ZIEL DER ÜBUNG ::
Stimmen die folgenden Aussagen mit der Ankündigung der Blattkritik überein? Antworte bei jeder mit Ja oder Nein und führe die entscheidenden Worte der Ankündigung wörtlich an. 1. Die nächste Blattkritik beginnt am 5. März um 16 Uhr. 2. Michael Praetorius lebt heute ausschließlich in Berlin. 3. Michael Praetorius ist der Gründer der Isarrunde.

*** DOKUMENTTEXT

Die nächste Blattkritik der Trendblogger findet am 5. März um 16 Uhr statt. Die Redaktionssitzung ist grundsätzlich öffentlich – einfach hier einen Kommentar schreiben, dann laden wir Euch in unseren virtuellen Redaktionsraum ein.
Unser Referent ist diesmal Michael Praetorius. Er lebt heute als Publizist und Medienberater in München und Berlin. Dort leitet er die Geschäfte der NOEO GmbH. Michael Praetorius ist langjähriger TV- und Hörfunkjournalist. Zudem ist er Dozent für Journalismus, Medienmanagement und Social Media. Privat agiert er als Video-Blogger in der Münchner Isarrunde und Berliner Spreerunde.
Im Februar war das Thema der Trendblogger die Frage, ob Sender noch innovative Fernsehformate hervorbringen können. Neben den Sendern gibt es beispielsweise eine Reihe von Graswurzelinitiativen, die spannende TV-Formate hervorgebracht haben. Die Isarrunde gehört dazu – wir haben daher den Gründer der Isarrunde, Michael Praetorius, für dietrendblogger.de interviewt.
Können Fernsehsender noch echte innovative Fernsehformate hervorbringen?

******
*** BEREITGESTELLTE DATEN

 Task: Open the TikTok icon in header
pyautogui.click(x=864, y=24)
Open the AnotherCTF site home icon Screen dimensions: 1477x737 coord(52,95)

******

GELÖSTE AUFGABE ::
1. Ja: „findet am 5. März um 16 Uhr statt“
2. Nein: „lebt heute als Publizist und Medienberater in München und Berlin“
3. Ja: „den Gründer der Isarrunde, Michael Praetorius“